- [INSTRUCTION A]
In the OpenGL driver thread, which video card does the original poster have?
- [INSTRUCTION B]
From the OpenGL driver thread, quote everything from "I am trying" down to "the same results.".

++++ EXCERPTED TEXT ++++

# Can someone provide me a link for OpenGL V 1.3 Driver download



## Bill_B (Sep 24, 2009)

Im NOT looking for JUST DO A GOOGLE SEARCH ANSWER! Please see below. 

I am trying to run a graphics program that needs support for OpenGl 1.3 version driver to be installed. I currently have V 1.1 on the system. 

I tried to update my video drivers for my video card, a ATI Fire GL X1. BUT after running the exe to update all the video drivers the driver version for the ATI fire Gl card dose not update in control panel/display adapters/ etc.. It is still the pervious version. In other words it dose not seam to update the drivers and the version number is the same as before I tried to install the update. I have rerun the .exe several times with the same results. 

Would the updated ATI Fire GL X1 driver install also include the OpenGL 1.3 update??? 
How do I know if my system & video card supports OpenGL Version 1.3?? 

ALL I really need to do is install the OpenGL 1.3 drivers. 

With all the LAME driver scan SCAM software’s out there I’m having trouble trying to find a direct down load link for Open GL 1.3 diver. Can someone provide a direct download link for OpenGL 1.3? 

Thanks


----------



## emosun (Oct 4, 2006)

Use driver cleanner or driver sweeper and completely remove your old driver before installing the new drivers.

++++ LISTING ++++

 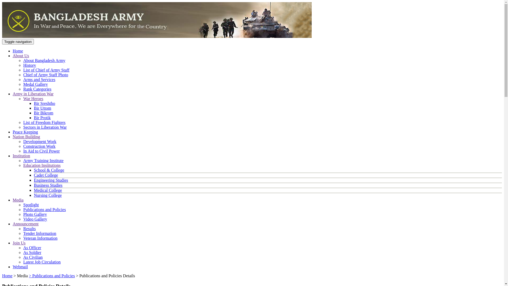 I want to click on 'Engineering Studies', so click(x=34, y=180).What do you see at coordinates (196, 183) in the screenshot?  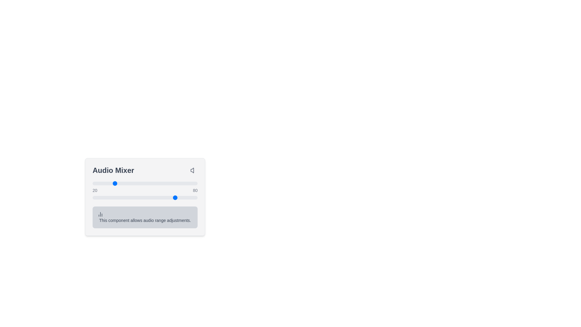 I see `the slider` at bounding box center [196, 183].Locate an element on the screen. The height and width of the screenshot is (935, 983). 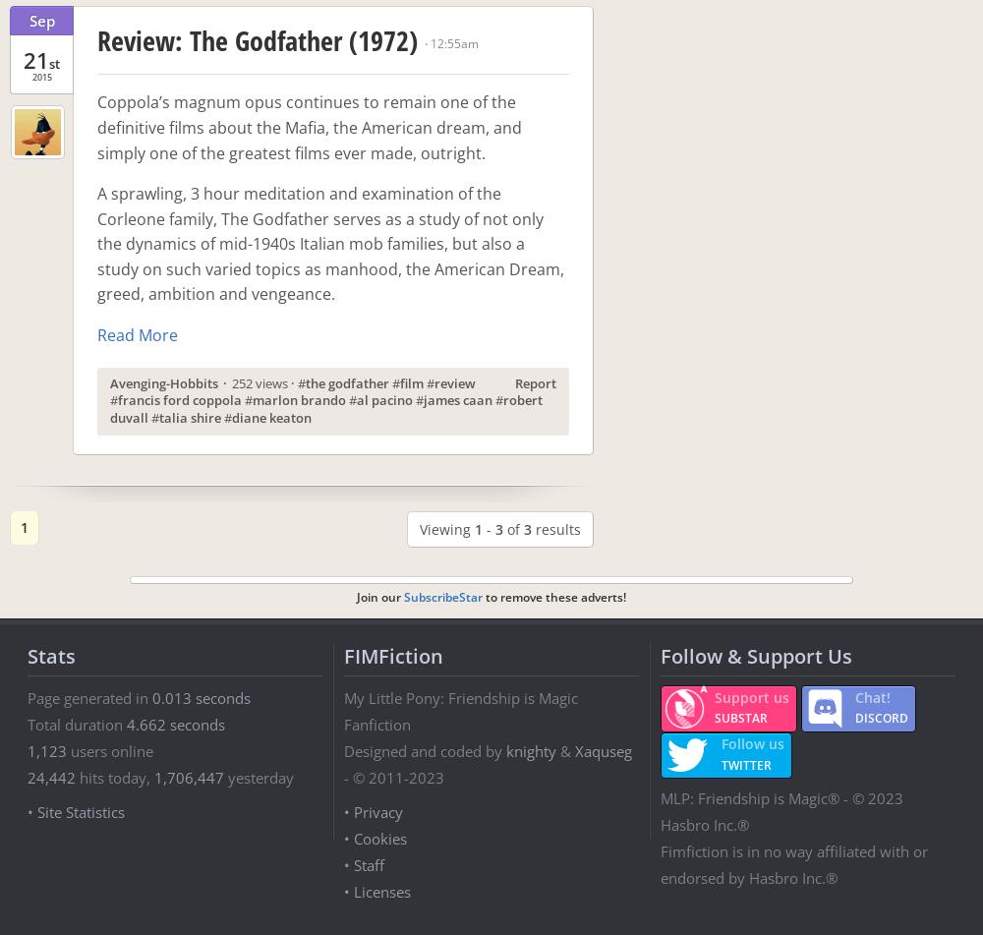
'results' is located at coordinates (556, 528).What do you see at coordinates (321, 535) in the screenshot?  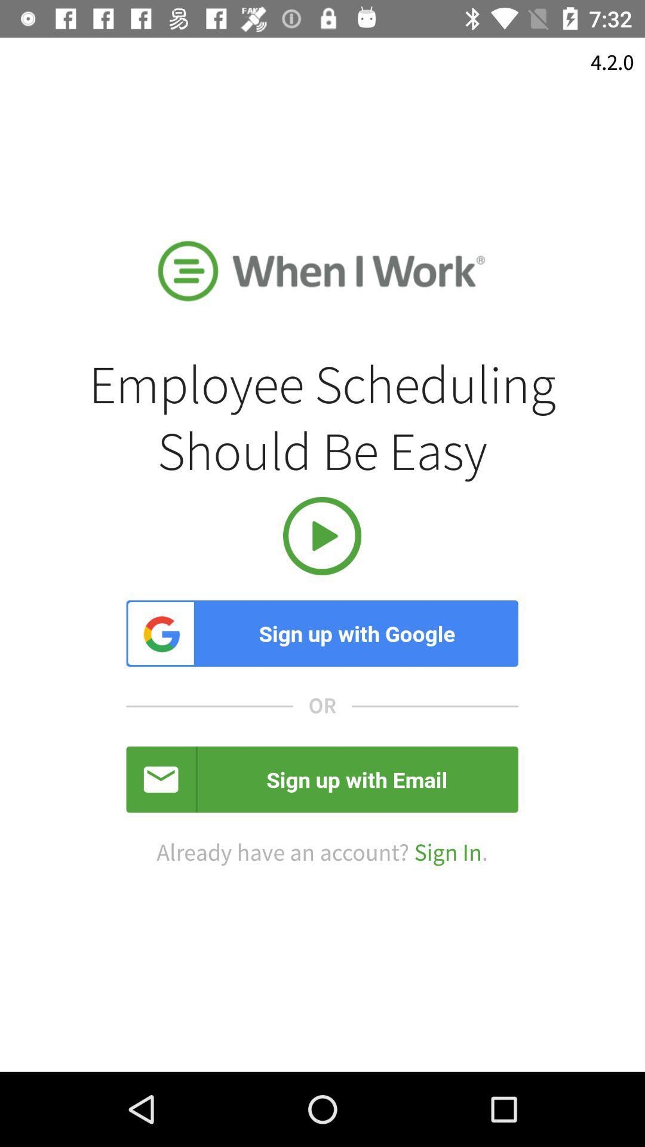 I see `login to app` at bounding box center [321, 535].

++++

- [EXERCISE ANSWER A]
An ATI Fire GL X1.

- [EXERCISE ANSWER B]
I am trying to run a graphics program that needs support for OpenGl 1.3 version driver to be installed. I currently have V 1.1 on the system. 

I tried to update my video drivers for my video card, a ATI Fire GL X1. BUT after running the exe to update all the video drivers the driver version for the ATI fire Gl card dose not update in control panel/display adapters/ etc.. It is still the pervious version. In other words it dose not seam to update the drivers and the version number is the same as before I tried to install the update. I have rerun the .exe several times with the same results.